Premierenstimmung in der Bayerischen Staatsoper. Kritiker aus ganz Europa haben sich versammelt. Liveübertragung im Bayerischen Rundfunk. Gespannt wartet man auf die Neuinszenierung des Rigoletto von Ensemble-Krétakör-Gründer Árpád Schilling. Viel schlimmer als die Planet-der-Affen- Interpretation von Doris Dörrie von 2005 kann es ja nicht werden. Und tatsächlich: die große Katastrophe bleibt aus. Die Frage ist allerdings, was übrig bleibt, denn die Möglichkeiten zur Interpretation beschränken sich größtenteils auf das Geschehen auf dem Souffleusen-Kasten. Dort jammert Rigoletto über seinen Fluch, dort verabschiedet er sich von seiner Tochter Gilda, dort liebt diese den Herzog von Mantua. Die Sänger stets auf einem Podest zum Publikum gewandt singen zu lassen, verdient grundsätzlich keine Auszeichnung für gute Personenregie. Auch der Chor ist die meiste Zeit auf zwei überdimensionale Holztreppen verbannt und wird bei Bedarf in allen Varianten hervor- oder weggeschoben. Allerdings ist der Unterschied zwischen den zwei Welten Rigolettos sehr gut dargestellt, was in erster Linie der Verdienst des Bühnenbildes von Márton Ágh ist. In der Welt der schlechten, öffentlichen Gesellschaft, in der er ein verachtender, gehässig spottender Außenseiter ist, tragen alle Masken und bilden mit der unspektakulär beigefarbenen Bekleidung zwischen Schaufensterpuppen einen leeren, sich versteckenden Einheitsbrei. Die intime Welt mit Gilda, in der Rigoletto den liebenden, fürsorglichen Vater spielt, wird immerzu durch einen weißen Vorhang abgetrennt. Dieser bildet durch seine Größe und den feinen Gardinenstoff mit den Treppen, und einem, die ganze Bühne ausfüllenden, wiehernden Pferd als Blitz eine wunderschöne Ästhetik und beeindruckende Effekte. Auch die Darstellung des Todes durch einen Rollstuhl mit überdimensionalen Reifen ist sehr gelungen. Auf den üblichen Buckel Rigolettos hat Schilling bewusst verzichtet. Schließlich soll mehr seine von innen kommende als die äußerliche Hässlichkeit betont werden. Äußerlich hässlich und deprimierend fallen stattdessen die sonstigen Kostüme, ebenfalls von Márton Ágh, aus. Allen voran Gildas alltäglicher Jeans-Oversizepulli-Schlabberlook und die unvorteilhafte Strickjacke mit dem geblümten Bademantel des Herzogs von Mantua. Der ordinären Maddalena steht hingegen die Plastikhose mit Hüftkettchen, das pinkfarbene Oberteil und der graue Kunstpelz umso besser.

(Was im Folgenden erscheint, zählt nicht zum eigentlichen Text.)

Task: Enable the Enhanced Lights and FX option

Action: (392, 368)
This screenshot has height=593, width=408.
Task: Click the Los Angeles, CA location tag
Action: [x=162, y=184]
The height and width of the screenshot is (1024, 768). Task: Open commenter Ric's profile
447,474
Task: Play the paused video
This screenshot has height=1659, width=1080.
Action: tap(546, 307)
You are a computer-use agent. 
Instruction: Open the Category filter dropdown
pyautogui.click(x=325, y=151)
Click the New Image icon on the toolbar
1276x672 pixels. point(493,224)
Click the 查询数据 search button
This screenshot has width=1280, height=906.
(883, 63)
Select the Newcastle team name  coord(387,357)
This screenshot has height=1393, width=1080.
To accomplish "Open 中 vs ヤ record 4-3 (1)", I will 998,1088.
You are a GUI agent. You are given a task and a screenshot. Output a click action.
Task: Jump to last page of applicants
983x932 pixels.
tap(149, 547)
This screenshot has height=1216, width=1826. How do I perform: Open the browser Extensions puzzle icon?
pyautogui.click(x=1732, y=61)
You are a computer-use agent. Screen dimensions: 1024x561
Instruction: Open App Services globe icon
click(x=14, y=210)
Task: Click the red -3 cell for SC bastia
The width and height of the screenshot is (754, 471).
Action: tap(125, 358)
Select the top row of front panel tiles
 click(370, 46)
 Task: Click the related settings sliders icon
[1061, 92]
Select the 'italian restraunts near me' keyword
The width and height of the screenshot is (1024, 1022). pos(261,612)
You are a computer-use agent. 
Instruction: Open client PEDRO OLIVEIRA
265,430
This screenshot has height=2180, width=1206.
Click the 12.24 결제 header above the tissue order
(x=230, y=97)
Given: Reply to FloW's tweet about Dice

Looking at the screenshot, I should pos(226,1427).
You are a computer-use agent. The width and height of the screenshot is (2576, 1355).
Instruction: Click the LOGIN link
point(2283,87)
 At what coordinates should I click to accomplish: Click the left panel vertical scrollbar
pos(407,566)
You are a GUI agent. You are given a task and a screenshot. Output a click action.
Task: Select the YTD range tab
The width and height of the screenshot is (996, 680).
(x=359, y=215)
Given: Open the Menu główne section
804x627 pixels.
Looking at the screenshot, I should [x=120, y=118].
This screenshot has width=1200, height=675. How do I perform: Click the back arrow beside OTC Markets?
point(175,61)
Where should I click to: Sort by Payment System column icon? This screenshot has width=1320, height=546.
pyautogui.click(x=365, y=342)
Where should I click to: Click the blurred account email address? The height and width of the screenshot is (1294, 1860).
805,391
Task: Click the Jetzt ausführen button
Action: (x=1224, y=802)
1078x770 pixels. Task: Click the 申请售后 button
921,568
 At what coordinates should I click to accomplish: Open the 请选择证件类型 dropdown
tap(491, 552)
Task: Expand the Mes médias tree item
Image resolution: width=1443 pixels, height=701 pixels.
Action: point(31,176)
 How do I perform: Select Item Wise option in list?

Die Kostüme können der Exklusivität der Stimmen nichts anhaben. Joseph Calleja, nicht als Vergewaltiger, sondern der Frauenschwarm Herzog von Mantua, hat nicht nur von Natur aus eine schöne weiche Stimme, sondern führt sie mit einer erstaunlichen Leichtigkeit, dass es den Anschein hat, er würde sich in der nächsten Sekunden selbst zum Tanz auffordern. Ebenso bietet Patricia Petibon, Gänsehaut hervorrufend, eine umfassende Tonqualität und singt die Gilda mit feinen Akzenten und akkuraten Koloraturen, ohne die nötige Kraft für die Rolle zu verlieren. Der immer wieder vor dem Fluch des Grafen Monterone erzitternde Rigoletto wird von Franco Vasallo ebenfalls kraftvoll und mit einem schönen Timbre gesungen. Dimitry Ivashchenko singt Sparfucile und Graf von Monterone vollendet in beängstigende Tiefen und reiht sich mit der ebenfalls wundervoll donnernden Nadia Krasteva als Maddalena und Giovanna in die erstklassige Besetzung. Die Übertönung dieser großartigen Stimmen ist vom sonst so schön spielenden Bayerischen Staatsorchester unter der Leitung von Marco Armiliato also gar nicht nötig. Den erforderlichen Schwung besitzt er allemal, wobei er an manchen Stellen etwas zu gut gemeint ist, ihn man sich an anderen Stellen, vor allem bei den Chorstücken, wieder ausgeprägter wünschte.

Musikalisch ist dieser Rigoletto ein Hochgenuss. Wer szenisch ein Freund des Minimalismus ist und mit überschwänglichem Pathos nichts anfangen kann, ist hier bestens aufgehoben. Zumindest das Publikum reagiert auf das Regieteam mit laut buhender Verständnislosigkeit.